(Episode 3 is available on Amazon, Nook and Kobo!)
The Roaring Redwoods is my first historical fiction effort. And I don’t think I could have done it without the internet. Last night, I boggled to think of how writers did all this before the World Wide Web.
I have done research for my contemporary novels as characters have unique professions or travel or what-have-you. But this research for setting and nonfiction cameos and historical accuracy is unique (for me).
And hard.
I mean, things like hemlines, hairstyles, food, the weather…I’m still trying to figure out when the roads got paved. I had to make an edit because trucks didn’t have bumpers in 1925.
It is a lot.
Some of it has been a blast. I joined a Facebook group about the 1920s that has been fun (and helpful). My good friend (and editor) Katherine told me about an English miniseries, The Grand, that was entertaining and inspiring. I stayed at the Berkley City Club which was designed by Julia Morgan and enjoyed wandering its rooms and swimming in its pool and eating in its restaurant (named Julia’s).

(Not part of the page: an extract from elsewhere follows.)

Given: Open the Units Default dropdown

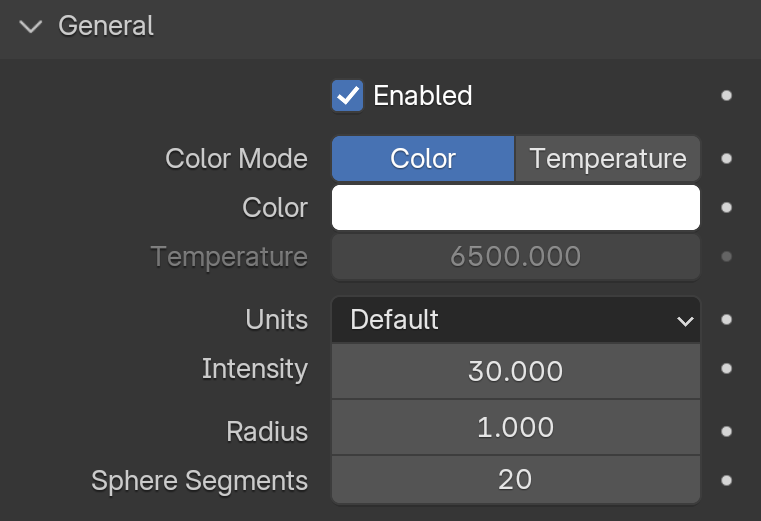Looking at the screenshot, I should [516, 319].
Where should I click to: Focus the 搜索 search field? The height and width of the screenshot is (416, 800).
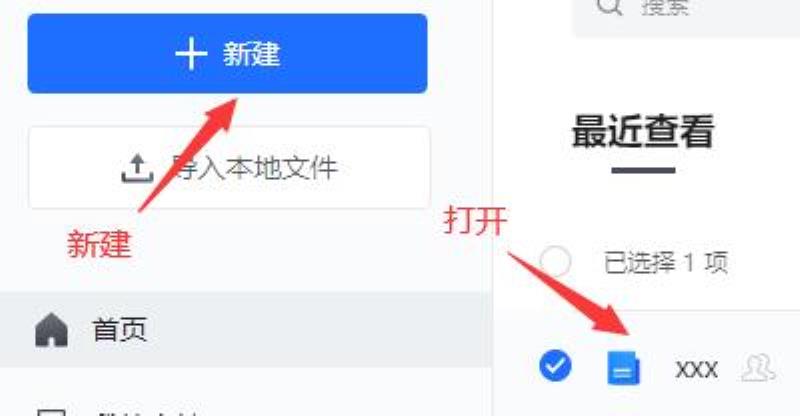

Some of it has provided amazing plot twists– better than I could have dreamed. For example, Sicilian gangster Carlo Matranga moving from New Orleans to Los Angeles just about the time I needed Joe to meet up with someone in LA… (Episode 3: A Shattered Silence)
In another bit of random research, I stumbled on a plot twist that I can not wait to write! (Episode 7!!!) So great when history works in my favor like that.
It does make me cringe a bit when it doesn’t work. For example, Carlo. I couldn’t get a lot of info about him and so I had to make up what I needed. What if he was a really good guy genuinely trying to reform out West? Sorry, Carlo.
I do think he would not have been pals with Capone because part of Carlo’s difficulties in New Orleans were related to conflicts with Italians (non Sicilians). And Capone’s reported (probable) hits on the Unione Siciliana would not have gone over well. But, from there it’s all imagination…
Sometimes I find the line between research and rabbit trails to blur. Back to Carlo- the story of his family’s business in New Orleans was so interesting, I lost quite a bit of time reading all about it. And while Capone affects Joe’s life, he’s really a very minor character and yet I know all about his son’s ear surgery. Julia Morgan is so interesting, I read a whole biography on her and have pages of notes. Yet she only got a few paragraphs.
I’ve enjoyed it all, but- like cocktails- it’s important to know when to say when.
I’d love to read that Julia Morgan bio.